Devant la cabane se trouve un espace clos appelé tinellaghju, ceint d’un mur en pierres sèches. Il constitue le lieu de vie et d'activité du berger, qui y prépare notamment le fromage affiné (u casgiu) et u brocciu, denrée rare la plus aboutie de la production laitière corse, qui n'est ni la brousse, ni un fromage blanc. Dans un coin du tinellaghju se dressait généralement u palu, ou palu caghjinaghju, branche d’arbre mort (souvent un sorbier) servant à accrocher les différents ustensiles dont se servait le berger. Dans le mur d'enceinte du tinellaghju se trouvaient également des niches, e scaffe, et en particulier l'acquaghjolu, niche dédiée à a sechja, seau à eau. - les caves fromagères d'affinage : i casgili.

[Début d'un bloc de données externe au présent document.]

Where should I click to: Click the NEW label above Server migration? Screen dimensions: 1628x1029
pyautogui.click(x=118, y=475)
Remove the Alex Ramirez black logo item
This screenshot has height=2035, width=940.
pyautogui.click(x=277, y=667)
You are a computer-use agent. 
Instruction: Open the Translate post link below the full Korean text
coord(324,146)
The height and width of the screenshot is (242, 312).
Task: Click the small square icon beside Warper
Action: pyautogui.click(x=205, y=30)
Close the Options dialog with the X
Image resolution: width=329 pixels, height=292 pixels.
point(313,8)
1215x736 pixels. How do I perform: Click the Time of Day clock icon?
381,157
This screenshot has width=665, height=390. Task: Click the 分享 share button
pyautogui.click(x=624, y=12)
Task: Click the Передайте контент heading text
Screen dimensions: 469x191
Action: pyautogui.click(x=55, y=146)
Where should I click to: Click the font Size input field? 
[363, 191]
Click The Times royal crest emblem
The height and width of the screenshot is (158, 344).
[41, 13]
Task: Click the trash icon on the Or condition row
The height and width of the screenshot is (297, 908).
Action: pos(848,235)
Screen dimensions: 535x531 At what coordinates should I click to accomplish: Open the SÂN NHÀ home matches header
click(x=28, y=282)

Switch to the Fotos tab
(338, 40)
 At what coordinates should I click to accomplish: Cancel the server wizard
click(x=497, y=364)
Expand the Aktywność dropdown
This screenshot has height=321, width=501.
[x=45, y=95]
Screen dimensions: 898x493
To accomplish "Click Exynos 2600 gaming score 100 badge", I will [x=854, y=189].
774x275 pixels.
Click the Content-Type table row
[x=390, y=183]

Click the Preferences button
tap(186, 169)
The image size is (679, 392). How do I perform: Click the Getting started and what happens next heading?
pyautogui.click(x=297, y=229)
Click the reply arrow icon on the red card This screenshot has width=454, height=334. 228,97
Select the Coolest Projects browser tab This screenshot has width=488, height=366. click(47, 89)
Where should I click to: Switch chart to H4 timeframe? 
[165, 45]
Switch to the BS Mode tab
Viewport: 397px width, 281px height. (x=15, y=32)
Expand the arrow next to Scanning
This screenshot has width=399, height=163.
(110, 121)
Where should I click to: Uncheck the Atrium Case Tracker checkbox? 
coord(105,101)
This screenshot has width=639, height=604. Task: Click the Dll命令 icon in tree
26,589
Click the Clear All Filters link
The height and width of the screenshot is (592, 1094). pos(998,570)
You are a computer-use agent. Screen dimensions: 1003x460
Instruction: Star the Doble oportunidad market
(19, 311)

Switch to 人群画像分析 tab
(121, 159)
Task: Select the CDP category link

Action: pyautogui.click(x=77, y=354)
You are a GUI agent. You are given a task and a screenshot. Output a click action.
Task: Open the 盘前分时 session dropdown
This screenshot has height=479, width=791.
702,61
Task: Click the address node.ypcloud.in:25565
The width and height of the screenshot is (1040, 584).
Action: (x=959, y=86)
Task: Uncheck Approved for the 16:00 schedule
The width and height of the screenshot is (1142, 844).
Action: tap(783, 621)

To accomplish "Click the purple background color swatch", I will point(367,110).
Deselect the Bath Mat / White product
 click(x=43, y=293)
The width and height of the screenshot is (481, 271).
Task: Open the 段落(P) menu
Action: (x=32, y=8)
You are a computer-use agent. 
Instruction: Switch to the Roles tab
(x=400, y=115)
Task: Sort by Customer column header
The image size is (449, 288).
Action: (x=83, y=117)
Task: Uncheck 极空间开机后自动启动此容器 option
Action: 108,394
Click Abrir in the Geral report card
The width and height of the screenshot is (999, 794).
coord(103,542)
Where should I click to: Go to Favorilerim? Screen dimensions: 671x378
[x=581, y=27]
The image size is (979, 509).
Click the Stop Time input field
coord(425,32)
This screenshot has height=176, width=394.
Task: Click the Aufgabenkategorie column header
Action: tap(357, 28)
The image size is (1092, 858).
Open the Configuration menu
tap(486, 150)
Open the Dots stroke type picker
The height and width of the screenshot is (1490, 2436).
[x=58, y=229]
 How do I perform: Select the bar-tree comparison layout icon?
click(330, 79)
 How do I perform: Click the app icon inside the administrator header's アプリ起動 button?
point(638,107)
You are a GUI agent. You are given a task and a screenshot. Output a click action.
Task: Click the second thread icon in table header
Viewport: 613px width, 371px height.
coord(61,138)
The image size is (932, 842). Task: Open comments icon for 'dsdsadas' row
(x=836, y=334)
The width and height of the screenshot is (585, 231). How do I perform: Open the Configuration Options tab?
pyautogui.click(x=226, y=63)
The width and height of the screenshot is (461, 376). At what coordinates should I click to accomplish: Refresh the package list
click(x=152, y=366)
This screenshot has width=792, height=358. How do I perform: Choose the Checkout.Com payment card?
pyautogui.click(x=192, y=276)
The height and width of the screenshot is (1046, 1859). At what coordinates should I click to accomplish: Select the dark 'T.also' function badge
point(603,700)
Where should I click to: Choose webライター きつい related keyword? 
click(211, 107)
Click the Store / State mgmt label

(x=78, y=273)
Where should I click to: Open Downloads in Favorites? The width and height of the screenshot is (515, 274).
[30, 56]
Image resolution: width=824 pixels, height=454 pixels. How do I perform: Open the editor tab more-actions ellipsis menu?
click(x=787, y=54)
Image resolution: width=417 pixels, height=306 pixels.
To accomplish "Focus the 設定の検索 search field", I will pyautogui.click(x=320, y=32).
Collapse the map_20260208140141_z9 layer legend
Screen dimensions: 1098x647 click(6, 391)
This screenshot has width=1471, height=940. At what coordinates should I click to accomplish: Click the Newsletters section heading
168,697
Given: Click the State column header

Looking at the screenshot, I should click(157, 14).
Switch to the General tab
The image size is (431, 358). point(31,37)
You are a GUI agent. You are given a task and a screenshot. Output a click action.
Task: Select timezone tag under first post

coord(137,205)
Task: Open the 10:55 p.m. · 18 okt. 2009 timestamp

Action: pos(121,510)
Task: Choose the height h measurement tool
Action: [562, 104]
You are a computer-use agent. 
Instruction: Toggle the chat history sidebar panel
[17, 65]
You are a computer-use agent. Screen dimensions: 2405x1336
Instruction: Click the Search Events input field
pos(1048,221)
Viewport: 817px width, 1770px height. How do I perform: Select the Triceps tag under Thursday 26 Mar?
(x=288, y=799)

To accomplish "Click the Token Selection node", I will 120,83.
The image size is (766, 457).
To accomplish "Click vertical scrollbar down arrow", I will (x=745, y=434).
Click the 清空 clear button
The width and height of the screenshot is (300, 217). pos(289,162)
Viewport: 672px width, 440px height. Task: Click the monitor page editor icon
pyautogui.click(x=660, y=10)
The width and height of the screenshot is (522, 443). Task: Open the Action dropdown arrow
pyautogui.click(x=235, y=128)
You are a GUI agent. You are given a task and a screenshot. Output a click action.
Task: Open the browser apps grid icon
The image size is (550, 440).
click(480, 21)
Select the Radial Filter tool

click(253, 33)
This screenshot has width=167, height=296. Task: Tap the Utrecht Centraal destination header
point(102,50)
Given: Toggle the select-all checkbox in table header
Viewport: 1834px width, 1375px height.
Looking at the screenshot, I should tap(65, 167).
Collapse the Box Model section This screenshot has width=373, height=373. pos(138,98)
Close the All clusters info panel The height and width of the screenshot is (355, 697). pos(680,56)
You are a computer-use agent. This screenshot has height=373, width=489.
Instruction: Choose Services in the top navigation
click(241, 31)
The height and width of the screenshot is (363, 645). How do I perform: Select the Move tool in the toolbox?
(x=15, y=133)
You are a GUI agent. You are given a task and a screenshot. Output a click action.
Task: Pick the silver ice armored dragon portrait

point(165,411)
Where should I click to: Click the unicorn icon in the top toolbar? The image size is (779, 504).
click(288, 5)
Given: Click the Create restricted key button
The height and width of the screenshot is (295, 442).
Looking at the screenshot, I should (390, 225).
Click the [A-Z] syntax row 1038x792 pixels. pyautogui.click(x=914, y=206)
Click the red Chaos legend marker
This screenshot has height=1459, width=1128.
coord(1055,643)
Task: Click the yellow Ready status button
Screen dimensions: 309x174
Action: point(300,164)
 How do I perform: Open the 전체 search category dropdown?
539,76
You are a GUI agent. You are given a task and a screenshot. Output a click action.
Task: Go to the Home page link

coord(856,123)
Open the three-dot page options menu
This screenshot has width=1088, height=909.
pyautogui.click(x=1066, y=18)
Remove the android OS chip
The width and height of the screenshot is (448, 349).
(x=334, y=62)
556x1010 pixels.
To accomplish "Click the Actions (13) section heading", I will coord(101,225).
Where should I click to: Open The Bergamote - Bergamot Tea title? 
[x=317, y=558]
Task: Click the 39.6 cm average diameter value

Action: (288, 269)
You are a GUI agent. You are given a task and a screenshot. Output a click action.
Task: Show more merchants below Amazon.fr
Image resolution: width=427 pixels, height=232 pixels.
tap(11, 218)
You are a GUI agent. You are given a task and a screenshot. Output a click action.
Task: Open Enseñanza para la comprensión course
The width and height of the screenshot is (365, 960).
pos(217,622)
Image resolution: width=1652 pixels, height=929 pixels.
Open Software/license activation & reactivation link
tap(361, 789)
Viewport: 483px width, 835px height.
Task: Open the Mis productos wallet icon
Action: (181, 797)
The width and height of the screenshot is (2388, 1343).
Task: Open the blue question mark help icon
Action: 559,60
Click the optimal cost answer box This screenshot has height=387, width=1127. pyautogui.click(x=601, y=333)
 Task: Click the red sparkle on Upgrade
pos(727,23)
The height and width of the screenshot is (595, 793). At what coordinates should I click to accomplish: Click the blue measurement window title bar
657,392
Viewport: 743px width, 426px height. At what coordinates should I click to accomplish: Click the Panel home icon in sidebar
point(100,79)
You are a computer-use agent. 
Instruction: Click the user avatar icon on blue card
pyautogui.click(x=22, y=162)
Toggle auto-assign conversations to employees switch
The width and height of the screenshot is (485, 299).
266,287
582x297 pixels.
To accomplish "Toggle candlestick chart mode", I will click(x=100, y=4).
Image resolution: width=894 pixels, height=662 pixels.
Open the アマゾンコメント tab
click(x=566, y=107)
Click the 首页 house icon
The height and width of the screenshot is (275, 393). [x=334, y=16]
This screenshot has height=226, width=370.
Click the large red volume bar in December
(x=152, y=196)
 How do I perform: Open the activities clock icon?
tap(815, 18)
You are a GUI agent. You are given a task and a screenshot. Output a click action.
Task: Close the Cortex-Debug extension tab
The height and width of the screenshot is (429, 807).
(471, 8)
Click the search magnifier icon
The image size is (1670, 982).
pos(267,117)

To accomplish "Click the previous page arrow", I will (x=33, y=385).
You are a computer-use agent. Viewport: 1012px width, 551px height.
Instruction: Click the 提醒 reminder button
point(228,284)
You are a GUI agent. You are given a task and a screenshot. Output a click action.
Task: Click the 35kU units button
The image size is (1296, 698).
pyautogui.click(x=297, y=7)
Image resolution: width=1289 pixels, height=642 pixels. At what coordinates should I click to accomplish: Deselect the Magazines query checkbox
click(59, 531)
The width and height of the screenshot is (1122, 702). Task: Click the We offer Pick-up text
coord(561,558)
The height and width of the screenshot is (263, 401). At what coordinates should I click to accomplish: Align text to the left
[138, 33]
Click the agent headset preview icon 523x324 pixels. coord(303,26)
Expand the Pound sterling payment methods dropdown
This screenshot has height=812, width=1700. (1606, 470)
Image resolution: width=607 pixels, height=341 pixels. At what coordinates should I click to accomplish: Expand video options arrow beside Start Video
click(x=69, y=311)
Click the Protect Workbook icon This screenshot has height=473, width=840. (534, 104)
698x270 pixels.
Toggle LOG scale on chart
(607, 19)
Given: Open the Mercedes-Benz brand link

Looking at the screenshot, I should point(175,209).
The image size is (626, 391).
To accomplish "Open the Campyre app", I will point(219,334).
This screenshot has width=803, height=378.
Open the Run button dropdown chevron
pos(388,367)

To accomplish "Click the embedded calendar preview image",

Les fromages une fois faits étaient affinés dans les casgili. Construits en pierres sèches sur le même principe que les cabanes, ils sont moins hauts, afin de conserver au mieux la fraicheur à l’interieur, et possèdent une entrée très réduite, par laquelle on se glissait à plat ventre (photos 15 et photo 16), fermée par une petite porte en bois massif. Suivant la configuration du terrain, ils pouvaient être aménagés dans des cavités rocheuses ou à flanc de pente dans la terre.
Plusieurs structures étaient destinées aux animaux : - A mandria : un parc à bestiaux permanent et parc à traire les caprins. Cette enceinte est ronde, à fruit inversé à l'intérieur du parc.
- U chjostru : un abri pour les jeunes cabris avant sevrage
- U compulu : un parc long et étroit dédié à la traite des brebis ( photo 18 et photo 19)
Les murs ceignant ces enclos étaient également bâtis en pierres sèches, et dépassaient rarement les deux mètres.
Ces constructions en pierres sèches sont les témoins d’un mode de vie que l’on retrouve dans toute la Méditerranée. Ces espaces traduisaient des savoir-faire et des savoir-être des bergers, que l'on peut dénommer estru pasturinu ou versu pasturignu. Ils traduisaient un art rustique pastoral, arterozu, et également un art dans l'élevage caprin et ovin, a pasturizia.
Bien que délaissées depuis longtemps, certaines sont encore en très bon état. Elles sont d’une grande valeur architecturale et historique. Elle risque néanmoins de disparaître, et il est donc primordial de préserver ce patrimoine.